Sebenarnya spanduk ini merupakan wujud dari tanggung awab rumah sakit kepada pasien yang butuh pelayanan kesehatan. Meskipun ada tunggakan besar, namun mereka tetap melayani pasien dengan sepenuh hati, ikhlas dan tanggung jawab.
“Justru kita itu ingin luruskan kalau kita tetap melayani dan komitmen pada pelayanan,” jelas Indriati.
RSUD Wates komitmen untuk memberikan pelayanan tanpa terpengaruh dengan adanya permasalahan keuangan. Kerap rumah sakit memilih opsi mengurangi layanan karena menunggu klaim kesehatan yang belum turun.
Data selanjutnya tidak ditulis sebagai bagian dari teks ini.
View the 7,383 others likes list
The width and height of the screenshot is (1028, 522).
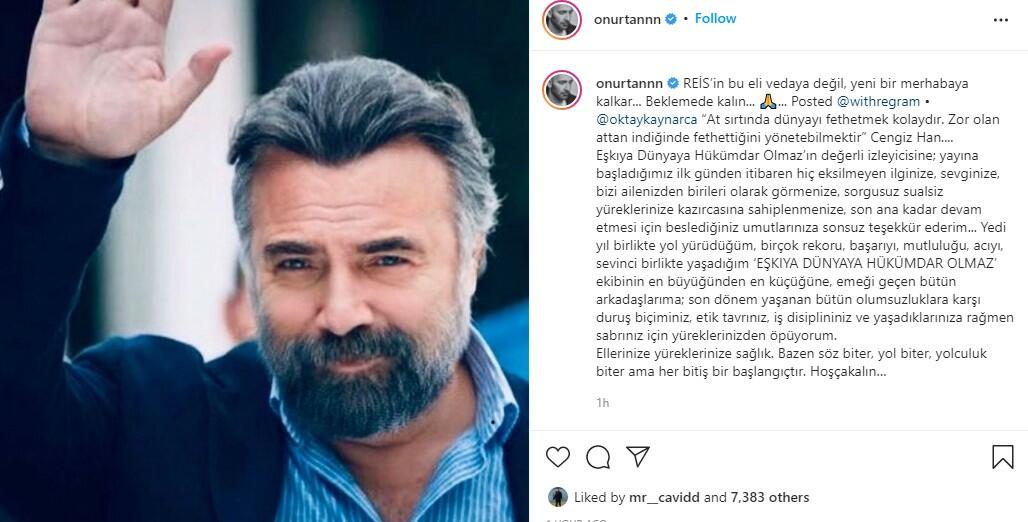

Sekda Kulonprogo Astungkoro mengatakan spanduk itu muncul karena komunikasi antara RSUD Wates dan BPJS kurang maksimal. Pemkab Kulonprogo mencoba menjembatani permasalahan dan mempertemukan kedua belah pihak.
“Itu (spanduk) bentuk ungkapan emosional dan kalimatnya bahasanya tidak menyakitkan,” ujar Astungkoro.
Setelah gegeran di medsos, kata Astungkoro BPJS minta agar spanduk itu dilepas. Agar masalah bisa clear nantinya akan ada pertemuan antara paramedik dengan BPJS Kesehatan dan managemen RSUD.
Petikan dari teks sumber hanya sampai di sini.